Until midseason, Jackson had started all but two of the Volunteers' games and had emerged as one of the better freshman players in the Southeastern Conference (SEC). He was suspended for the week 9 game against Memphis for violating team rules.

On November 12, 2009, Jackson and fellow freshmen teammates Mike Edwards and Nu'Keese Richardson were arrested after an armed robbery attempt at a Pilot station on Cumberland Avenue in Knoxville, Tennessee. Less than two weeks later, charges against Jackson were dropped because a police investigation found that he had no prior knowledge of the alleged attempted robbery. On November 24, he was reinstated to the Tennessee football team.

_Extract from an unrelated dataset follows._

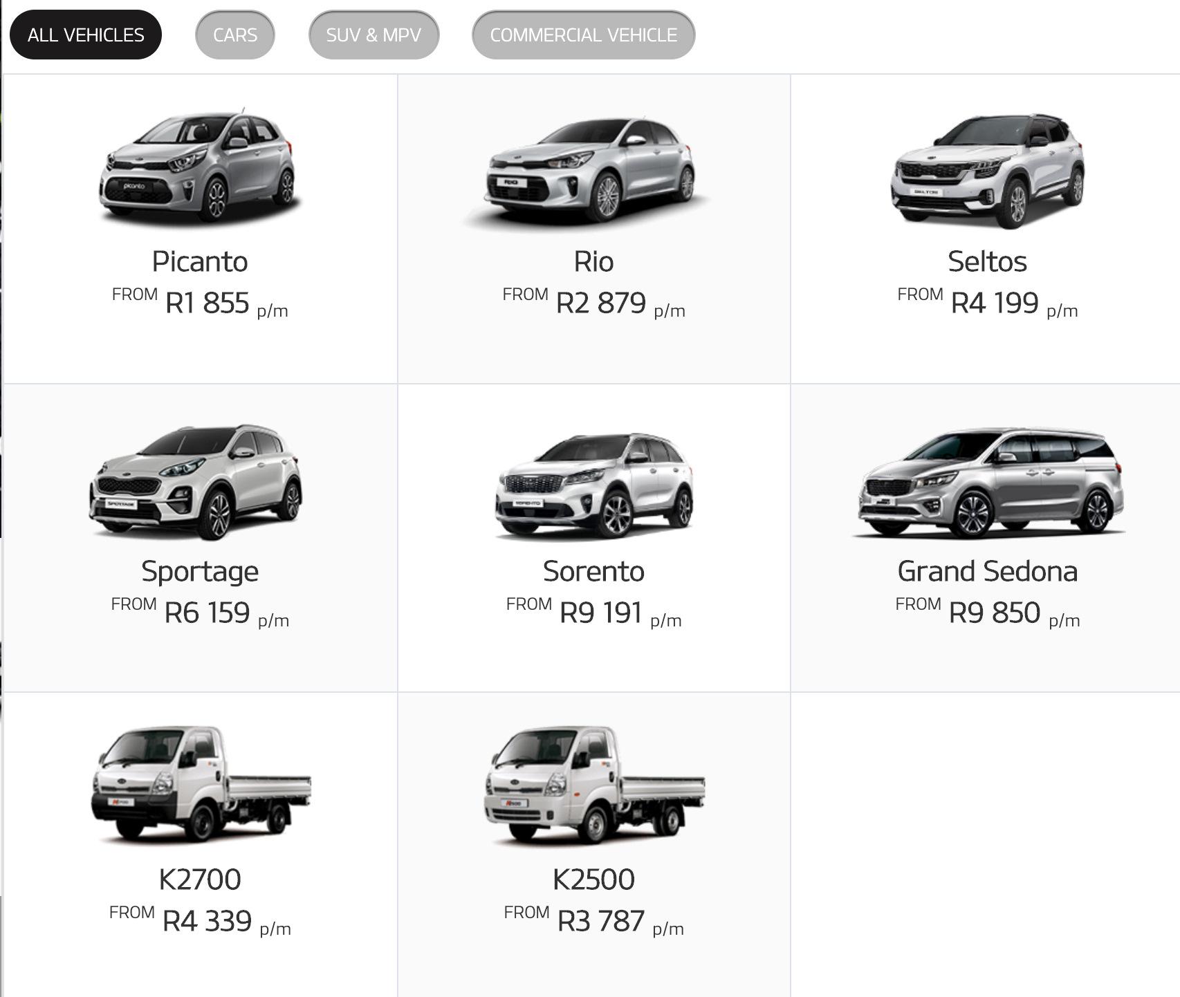The width and height of the screenshot is (1180, 997).
Task: Click the K2700 R4 339 price
Action: coord(207,921)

After recording 37 tackles, a sack, an interception, a forced fumble, and a fumble recovery, Jackson was named to Rivals.com's 2009 SEC All-Freshman Team for his standout play.

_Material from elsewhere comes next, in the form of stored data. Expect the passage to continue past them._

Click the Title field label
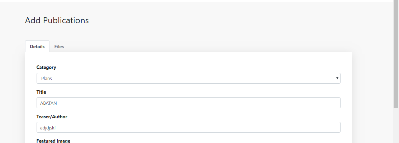 [x=41, y=92]
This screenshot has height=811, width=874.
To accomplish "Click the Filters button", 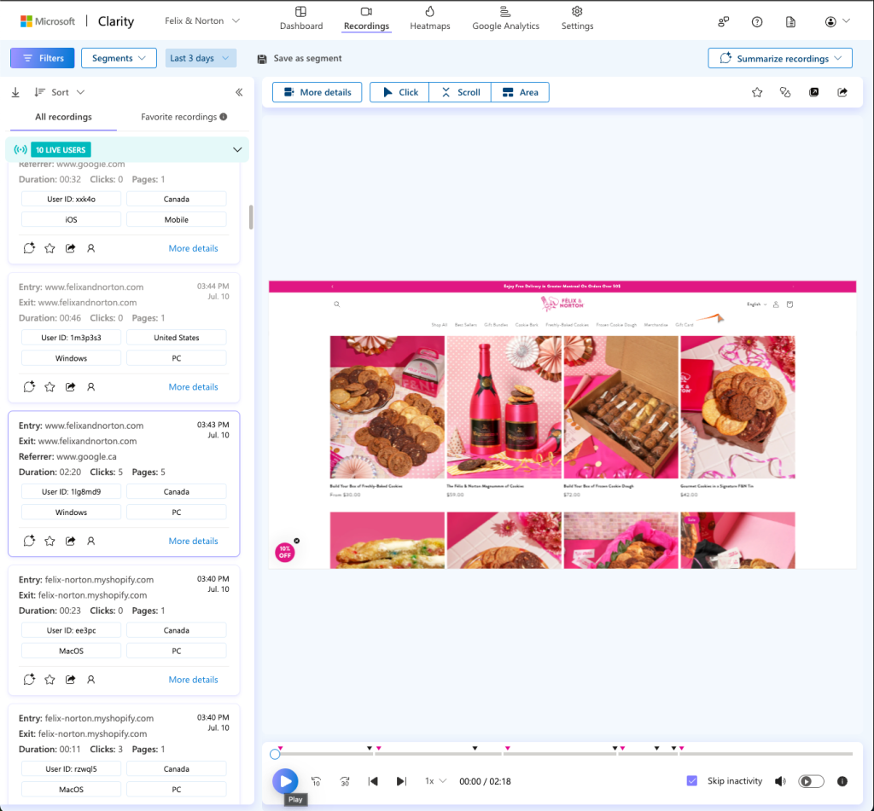I will [43, 58].
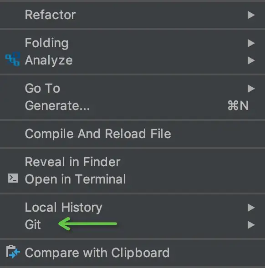Open the Go To submenu

[133, 89]
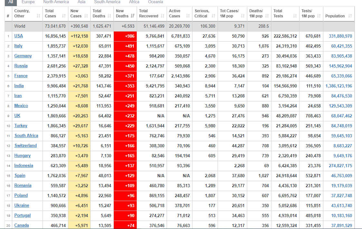This screenshot has width=362, height=229.
Task: Click sort arrows icon in Total Cases header
Action: 64,16
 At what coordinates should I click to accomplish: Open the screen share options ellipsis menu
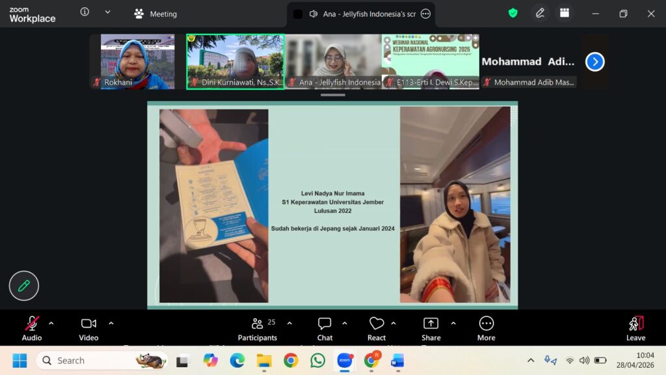coord(425,14)
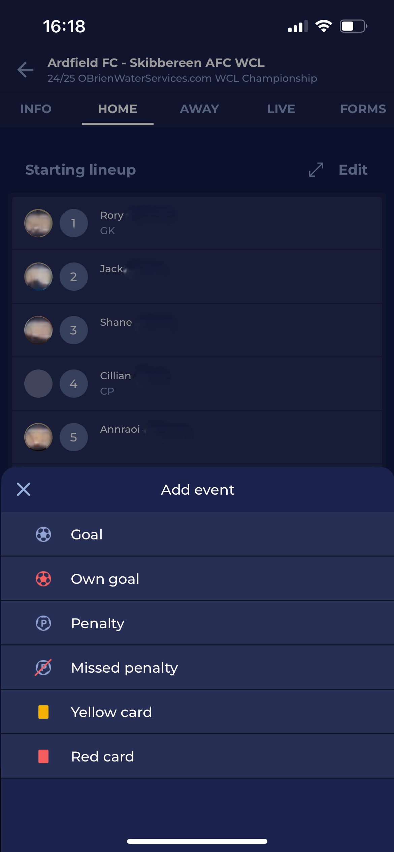
Task: Switch to the INFO tab
Action: click(x=36, y=109)
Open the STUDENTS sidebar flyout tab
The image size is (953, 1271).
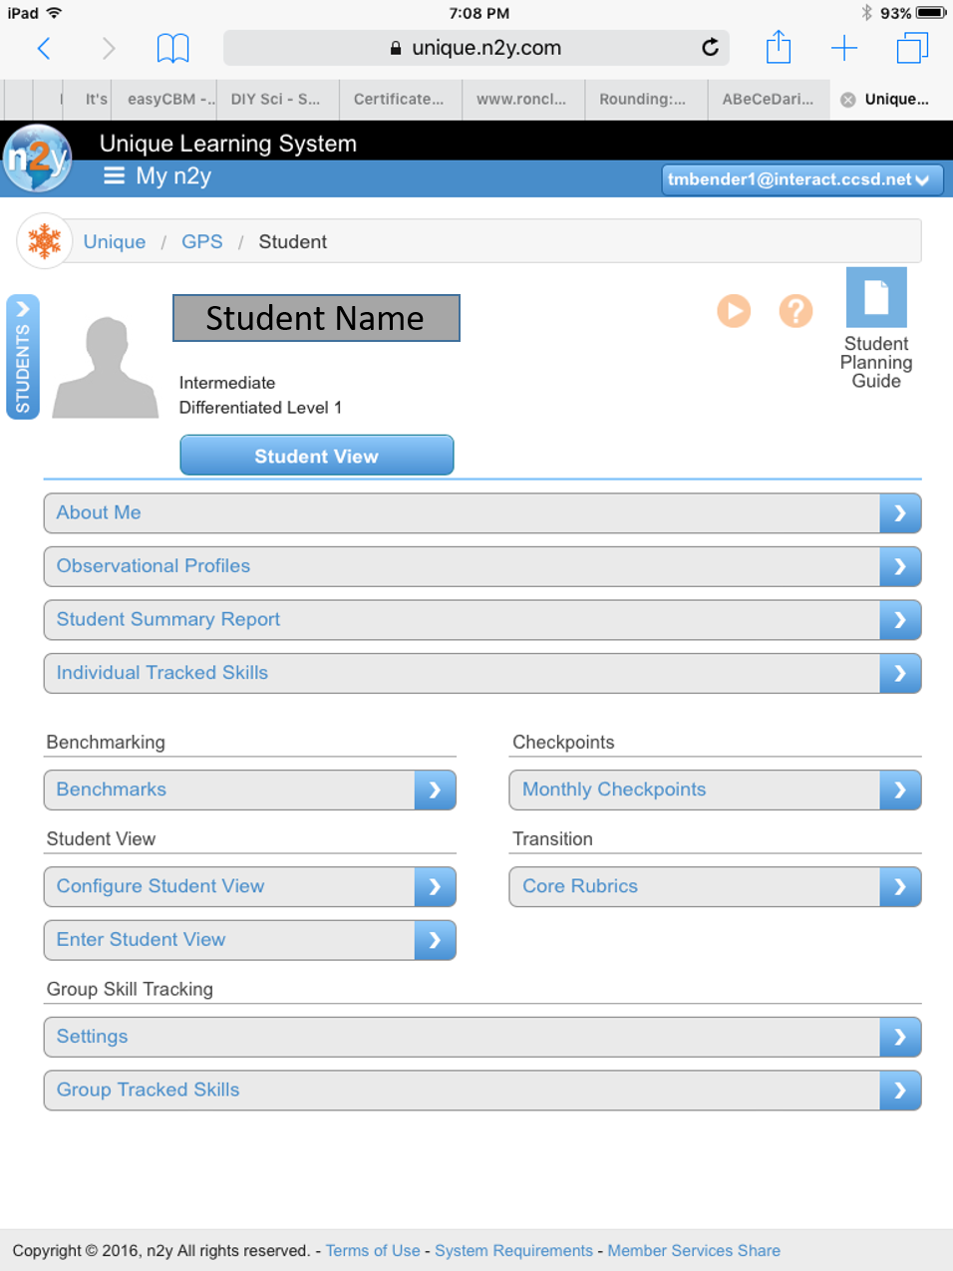(x=22, y=356)
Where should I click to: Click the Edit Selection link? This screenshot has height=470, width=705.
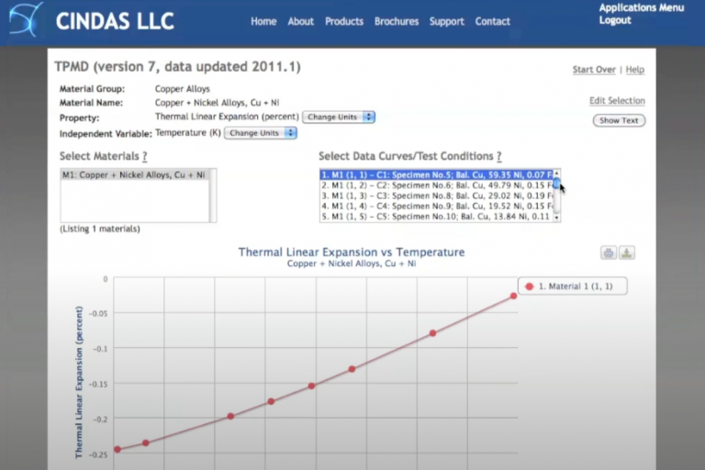click(617, 101)
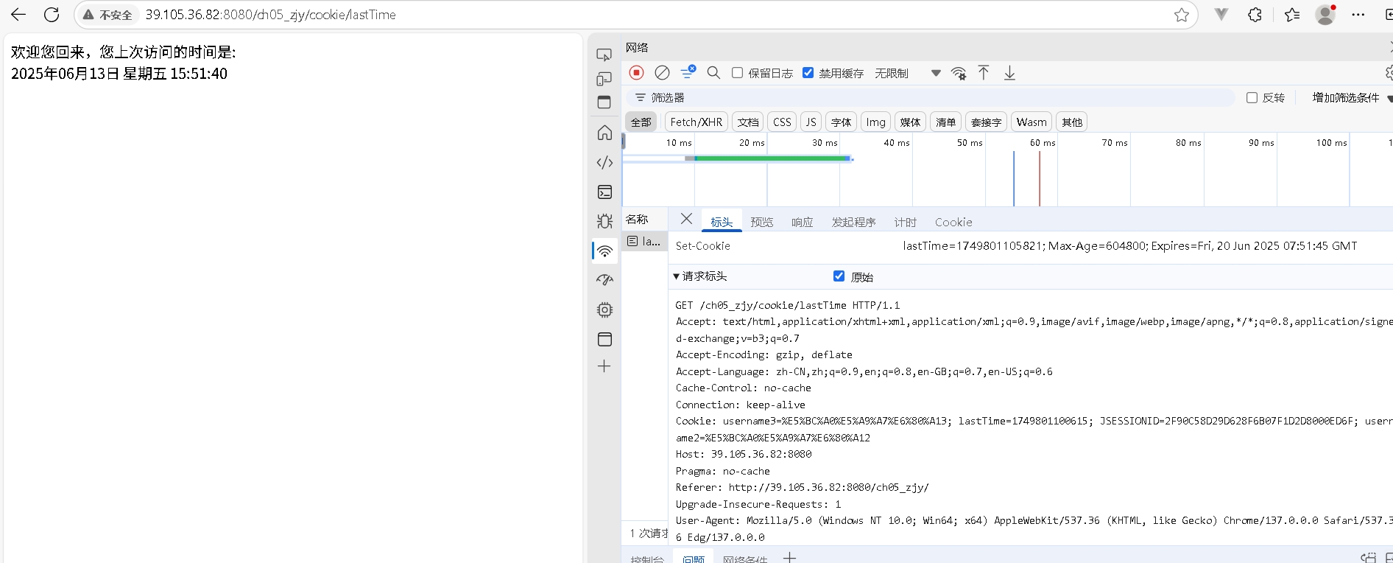Viewport: 1393px width, 563px height.
Task: Open the 无限制 throttling dropdown
Action: tap(907, 73)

As a sophomore in 2010, Jackson started all 12 regular season games and compiled 65 tackles, 4 tackles for loss, a sack, 9 passes defended and 5 interceptions and was named to the All-SEC second team voted by the league's coaches.

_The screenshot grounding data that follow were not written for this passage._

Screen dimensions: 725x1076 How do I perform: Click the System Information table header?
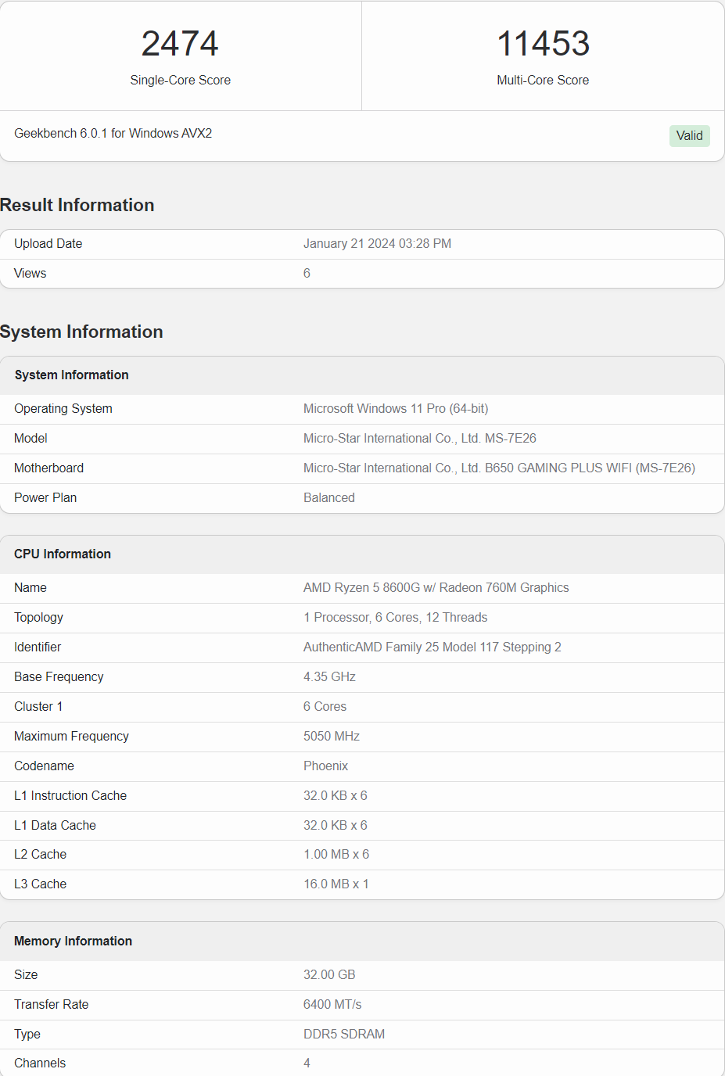[x=72, y=375]
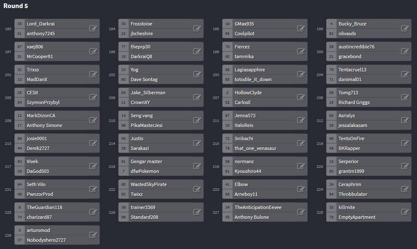Edit match 196 Bucky_Bruce vs olivasds

pyautogui.click(x=405, y=28)
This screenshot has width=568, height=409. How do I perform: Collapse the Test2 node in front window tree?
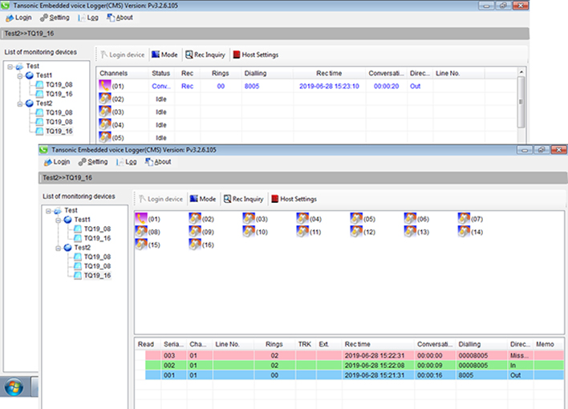coord(59,248)
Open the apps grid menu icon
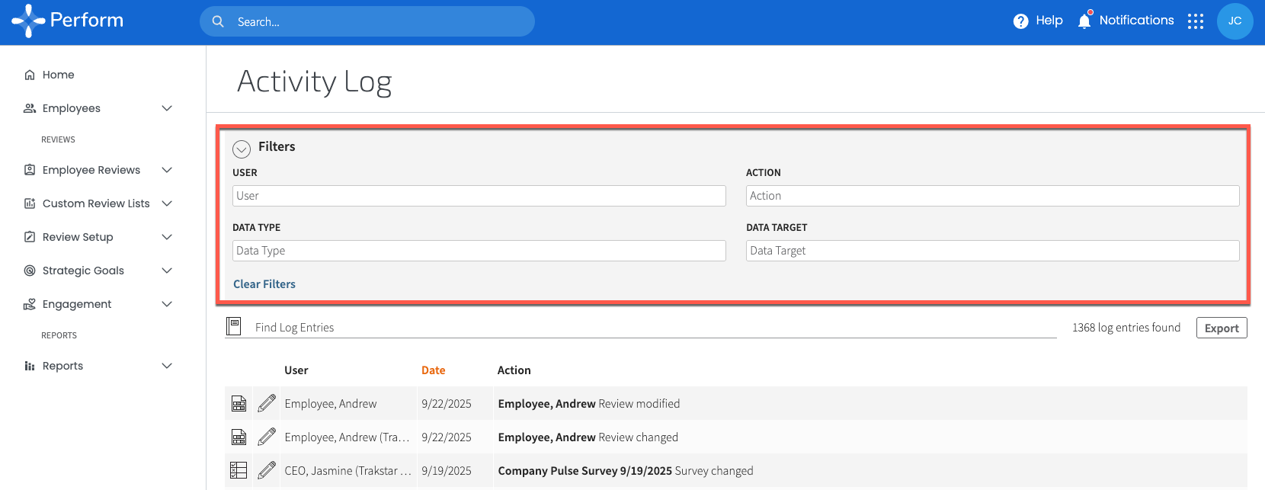 (x=1195, y=21)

On August 24, 2011, the University of Tennessee announced that Janzen Jackson was released from the football team for unspecified reasons. On August 28, Jackson enrolled at McNeese State University, where his father, Guidry, played and coached for the McNeese State Cowboys football team.

==Professional career==

===2012 NFL Combine===

Pre-draft measurables
| Height | Weight | Arm length | Hand span | 40-yard dash | 20-yard shuttle | Three-cone drill | Vertical jump | Broad jump | Bench press |
| 5 ft 11 in (1.80 m) | 188 lb (85 kg) | 31 in (0.79 m) | 9+3⁄8 in (0.24 m) | 4.64 s | 4.15 s | 6.90 s | 36.5 in (0.93 m) | 125 ft 0 in (38.10 m) | 9 reps |
All values from the NFL Combine

===New York Giants===
On April 29, 2012, Jackson signed with the New York Giants as an undrafted free agent. On August 13, 2012, Jackson was waived by the team.

===Toronto Argonauts===
On February 21, 2013, Jackson signed with the Toronto Argonauts of the Canadian Football League. He was released after playing five games.

==Personal life==
Jackson has a son named Ethan. His parents are Tesra Jackson and Lance Guidry.

In 2014, Jackson was accused of murdering his mother's boyfriend. The victim, Frank Herrera, was found in an abandoned car. His death was determined to be from strangulation. [1]

In 2017, Jackson was convicted of voluntary manslaughter of Frank Herrera and sentenced to 11 years imprisonment, the maximum sentence. Jackson's defense maintains that the killing was in self defense.